- [Instructions for the task] Every line below should come back exactly as written, though the pictures stay out.

- [Input data]
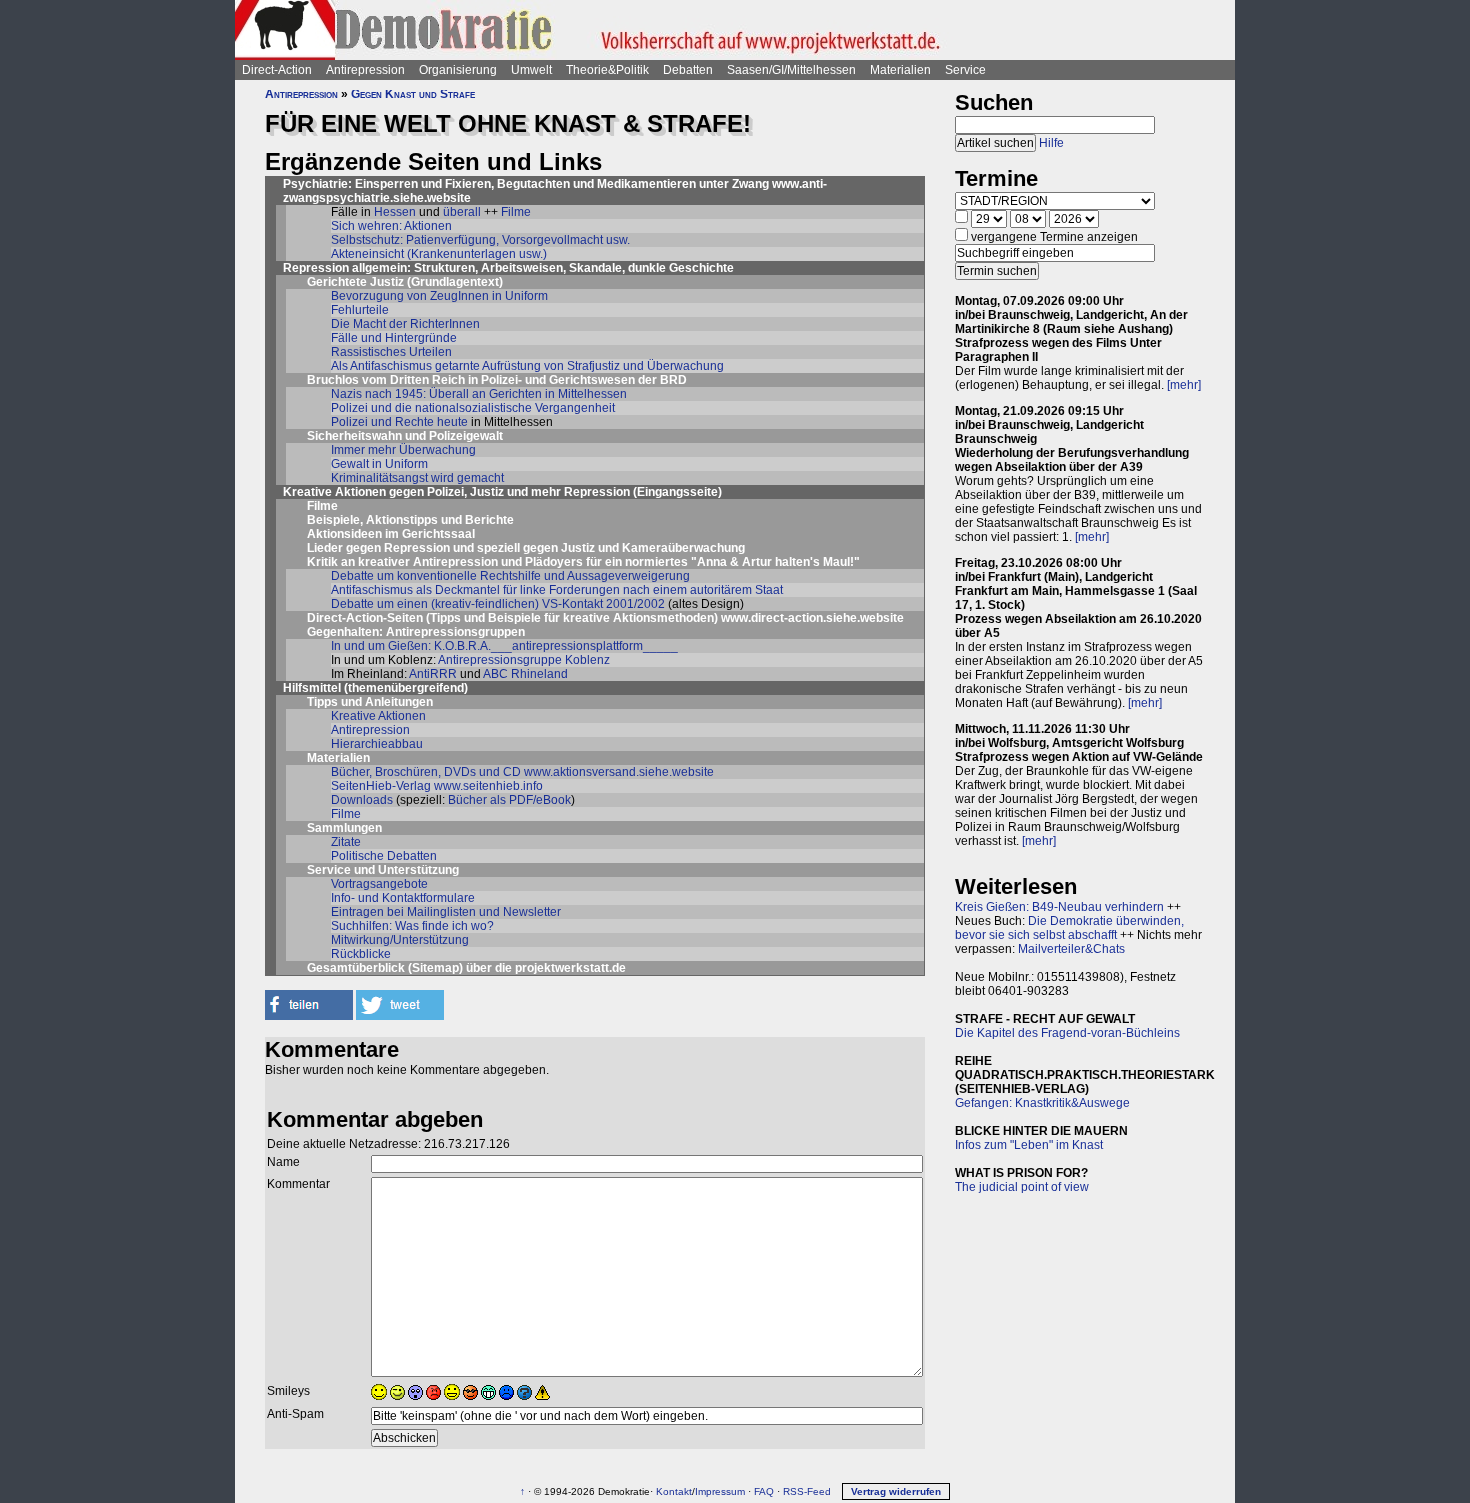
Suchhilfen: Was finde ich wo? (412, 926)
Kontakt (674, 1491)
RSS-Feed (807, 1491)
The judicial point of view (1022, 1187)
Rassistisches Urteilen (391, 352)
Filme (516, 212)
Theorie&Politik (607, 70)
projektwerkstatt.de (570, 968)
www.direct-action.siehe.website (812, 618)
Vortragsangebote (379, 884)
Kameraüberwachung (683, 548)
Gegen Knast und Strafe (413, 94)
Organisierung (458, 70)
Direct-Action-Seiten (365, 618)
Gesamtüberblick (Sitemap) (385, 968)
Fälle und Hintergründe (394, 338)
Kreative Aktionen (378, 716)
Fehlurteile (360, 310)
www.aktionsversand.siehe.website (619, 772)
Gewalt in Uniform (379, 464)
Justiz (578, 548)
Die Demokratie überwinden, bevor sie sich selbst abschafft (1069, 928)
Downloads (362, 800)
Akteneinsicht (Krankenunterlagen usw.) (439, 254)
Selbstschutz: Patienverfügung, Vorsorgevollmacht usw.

- [Result of this task]
Suchhilfen: Was finde ich wo? (412, 926)
Kontakt (674, 1491)
RSS-Feed (807, 1491)
The judicial point of view (1022, 1187)
Rassistisches Urteilen (391, 352)
Filme (516, 212)
Theorie&Politik (607, 70)
projektwerkstatt.de (570, 968)
www.direct-action.siehe.website (812, 618)
Vortragsangebote (379, 884)
Kameraüberwachung (683, 548)
Gegen Knast und Strafe (413, 94)
Organisierung (458, 70)
Direct-Action-Seiten (365, 618)
Gesamtüberblick (Sitemap) (385, 968)
Fälle und Hintergründe (394, 338)
Kreative Aktionen (378, 716)
Fehlurteile (360, 310)
www.aktionsversand.siehe.website (619, 772)
Gewalt in Uniform (379, 464)
Justiz (578, 548)
Die Demokratie überwinden, bevor sie sich selbst abschafft (1069, 928)
Downloads (362, 800)
Akteneinsicht (Krankenunterlagen usw.) (439, 254)
Selbstschutz: Patienverfügung, Vorsorgevollmacht usw.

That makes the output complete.